ELECTRIC MOTOR BASICS
Electric motors are everywhere around us, whirring away according to principles discovered almost two centuries ago. Yet for most of us their inner workings are a mystery. Wheels readers able to discuss the finer points of the internal combustion engine in all its complex variety will likely have only the faintest understanding, if any, of how an electric motor converts current into kilowatts.
This is how it’s done. Create a magnetic field, put a conductor like a copper wire in that field, then connect the conductor to a source of electricity. Result? The magnetism pushes on the wire. This core concept applies to all electric motors, and grasping it is the equivalent of understanding that burning fuel mixed with air in a closed space creates pressure.
Compared to the typical combustion engine’s cylinders, pistons, connecting rods, cranks, valves and cams, an electric motor is elegant simplicity. Arrange magnets around the periphery of a cylindrical casing, set a bunch of conductors lengthways into a cylinder free to rotate inside that casing, and organise some way to supply them with current, and you’ve got an electric motor. The stationary section is called the armature or stator, the rotating part is called the rotor. So far, so easy...
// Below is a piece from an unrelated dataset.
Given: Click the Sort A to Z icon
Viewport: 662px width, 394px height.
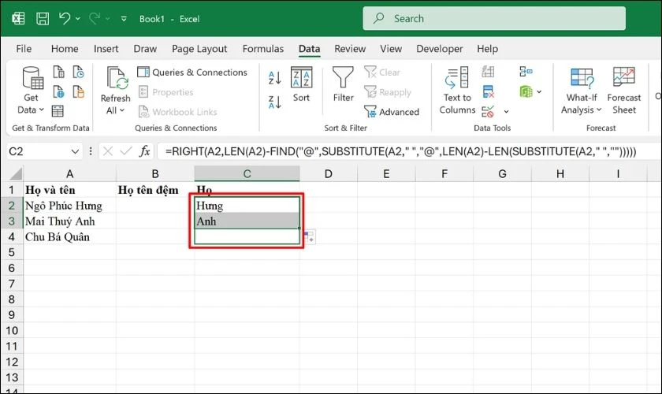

There are many types of electric motors, named according to the way their magnetic fields are created, how the rotor conductors are supplied with current and, finally, what kind of electricity they’re made to consume. These details are the source of the baffling terms you’ll see in almost any description of an electric motor.
One big and basic division is whether the motor uses DC (direct current) or AC (alternating current). Motor magnets can be permanent (typically using the rare-earth element Neodymium), electromagnets (copper wire wound around an iron core and needing electricity to produce magnetism), or hybrid combinations of both. Current can be supplied to the rotor by wear-prone brushes or without a physical connection via electric induction, the same effect that enables inductive charging of batteries in everything from toothbrushes to EVS.
The three-phase AC induction motor has become the dominant type in EVS. It’s the kind of motor that gets electrical engineers very excited. “Judged in terms of fitness for purpose coupled with simplicity, the induction motor must rank alongside the screw thread as one of mankind’s best inventions,” is the way one expert describes it in print.
It’s easy to understand the enthusiasm. These motors convert electricity into driving force with great efficiency. From 85 to beyond 95 percent is the typical range, which makes the 40 percent efficiency of the best automotive combustion engines look downright wasteful.